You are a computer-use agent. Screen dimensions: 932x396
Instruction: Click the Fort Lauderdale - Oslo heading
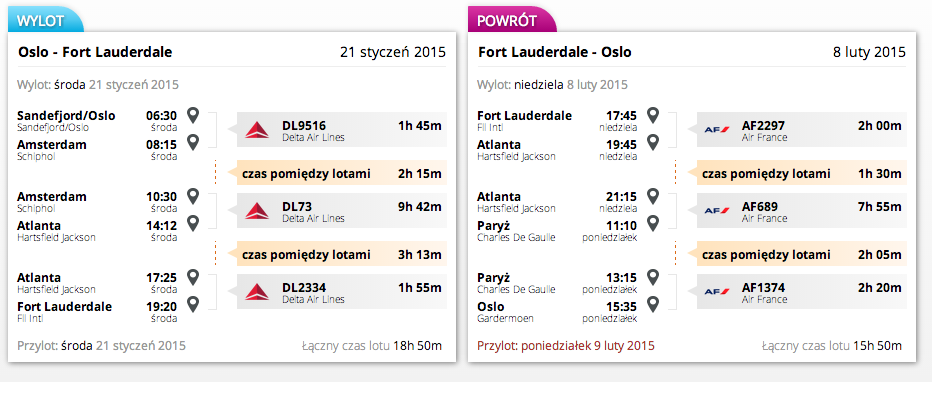555,52
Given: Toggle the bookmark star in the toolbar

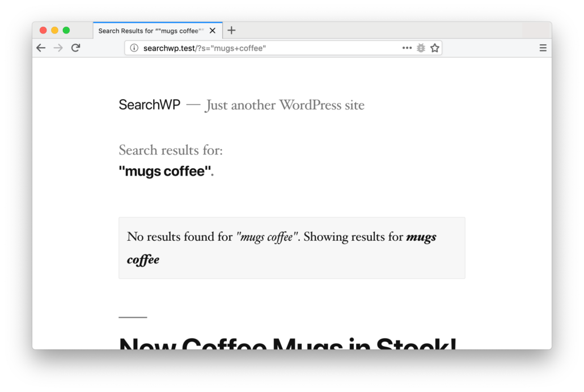Looking at the screenshot, I should [x=434, y=48].
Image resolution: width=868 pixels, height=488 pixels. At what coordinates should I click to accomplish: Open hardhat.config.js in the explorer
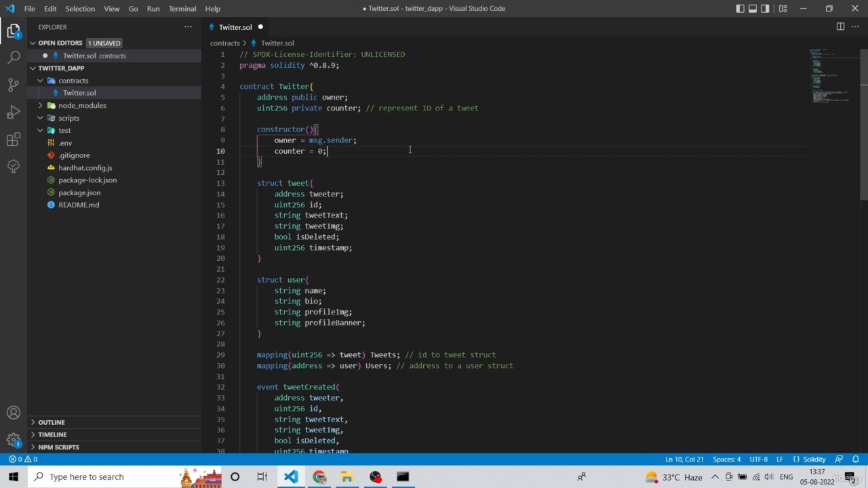point(85,167)
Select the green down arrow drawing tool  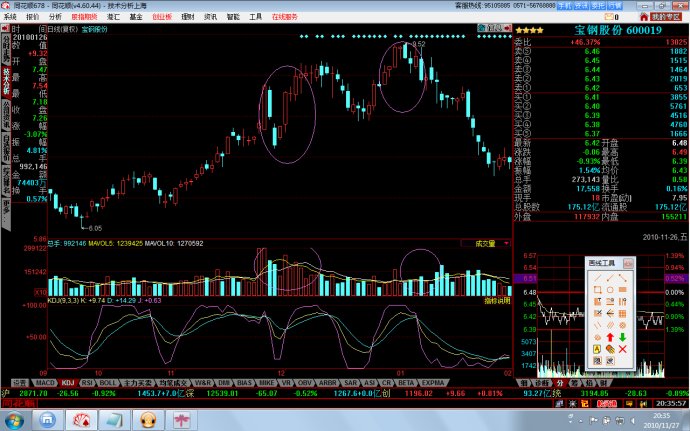[x=622, y=336]
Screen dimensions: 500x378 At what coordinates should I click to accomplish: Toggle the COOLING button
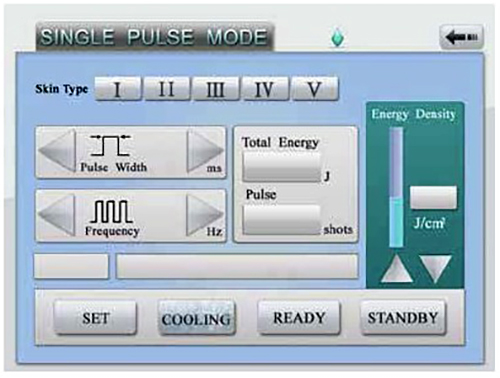click(196, 318)
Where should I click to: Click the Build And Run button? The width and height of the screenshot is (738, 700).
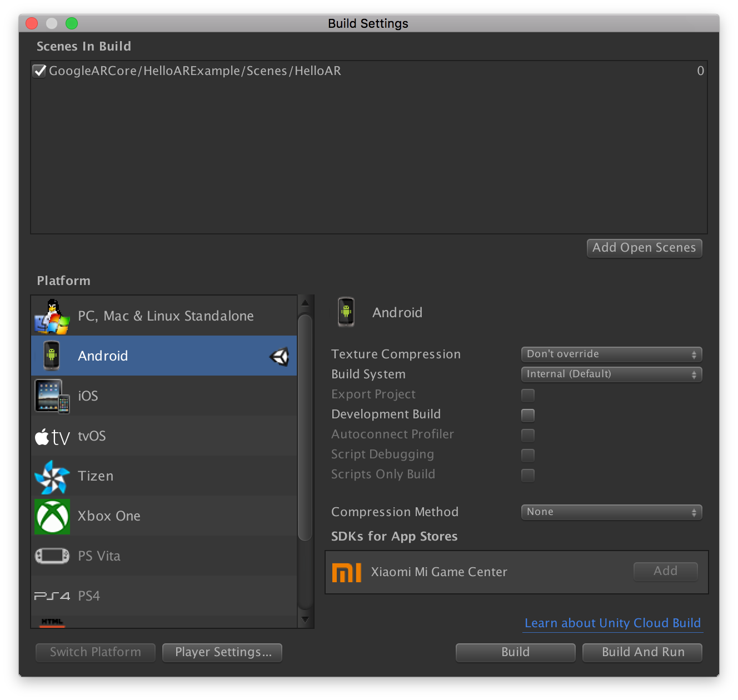642,652
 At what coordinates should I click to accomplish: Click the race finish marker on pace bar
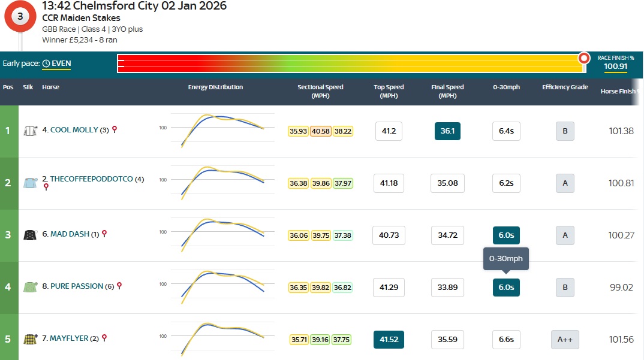click(583, 58)
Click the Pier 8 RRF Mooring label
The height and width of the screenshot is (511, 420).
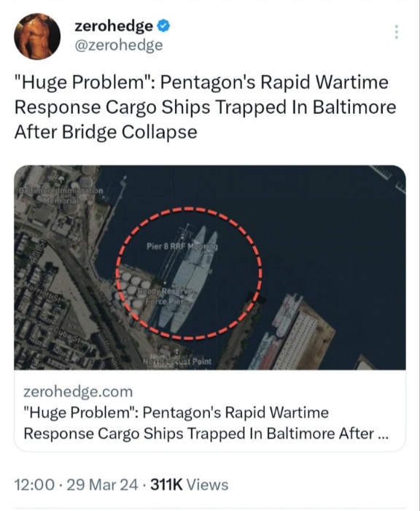coord(182,247)
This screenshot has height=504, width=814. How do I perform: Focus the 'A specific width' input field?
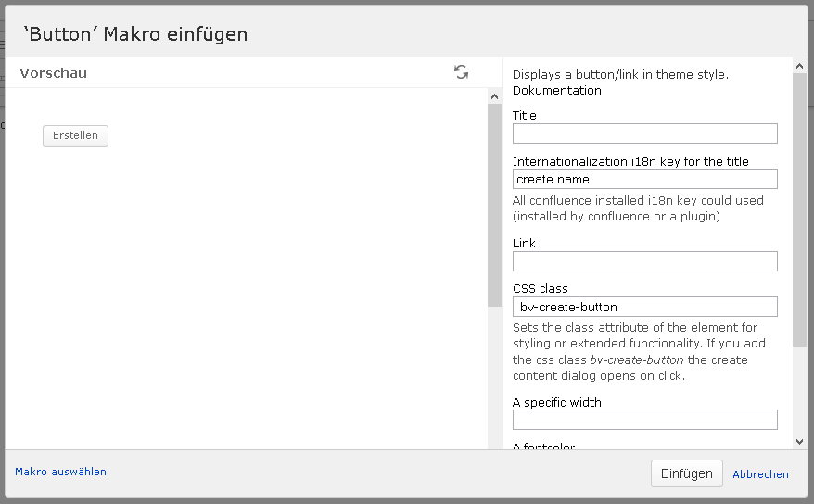click(644, 421)
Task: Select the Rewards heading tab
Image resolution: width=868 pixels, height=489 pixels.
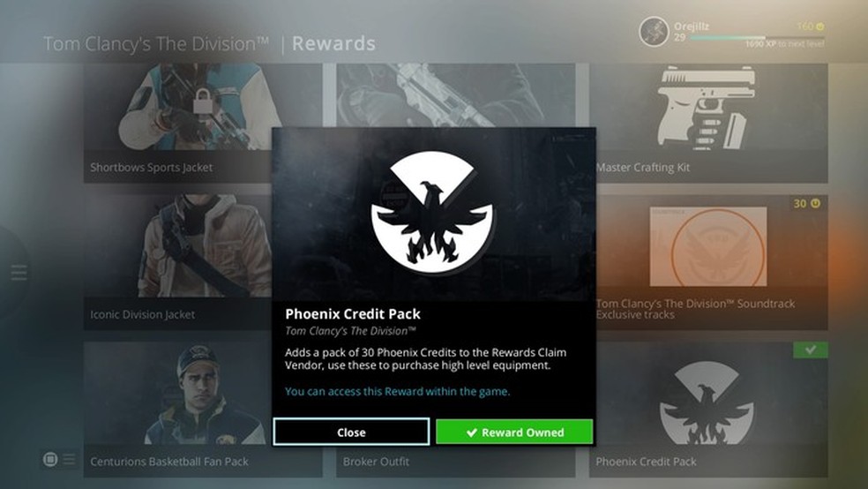Action: click(333, 43)
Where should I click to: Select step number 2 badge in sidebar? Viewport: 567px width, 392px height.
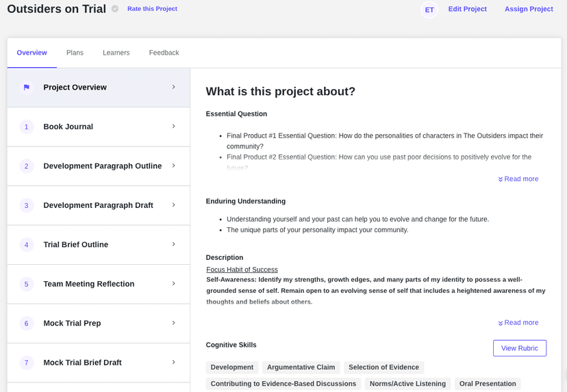click(x=27, y=166)
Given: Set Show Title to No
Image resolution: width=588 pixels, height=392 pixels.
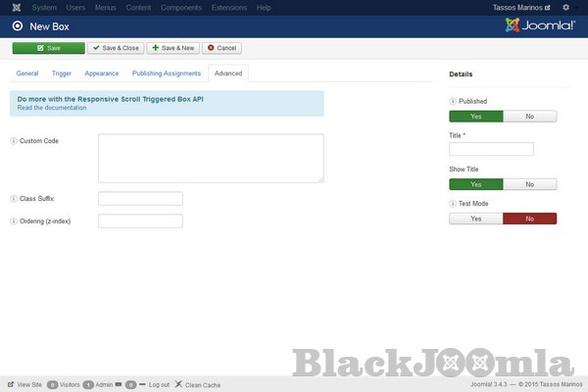Looking at the screenshot, I should 529,184.
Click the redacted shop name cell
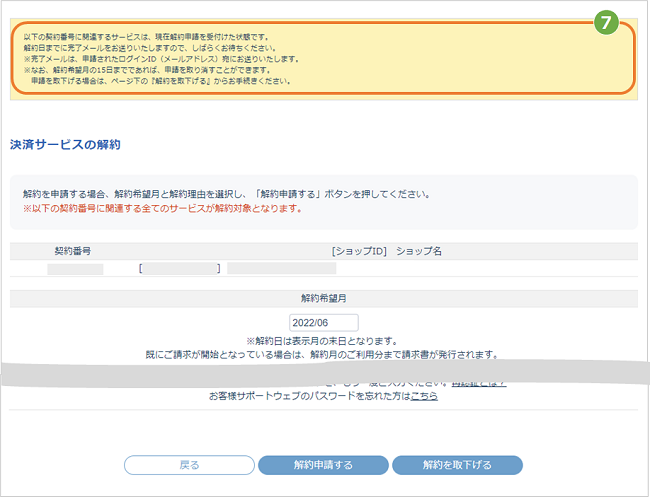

==============================

# AIM OF THE TASK
Nothing but the lines from the one containing "Where should I click to: Select" through the last line of the records above should appear, each repeated exactly, with no pictures.

# ANSWER TO THIS TASK
Where should I click to: Select step number 2 badge in sidebar? Viewport: 567px width, 392px height.
click(x=27, y=166)
Given: Set Show Title to No
Image resolution: width=588 pixels, height=392 pixels.
Looking at the screenshot, I should 529,184.
Click the redacted shop name cell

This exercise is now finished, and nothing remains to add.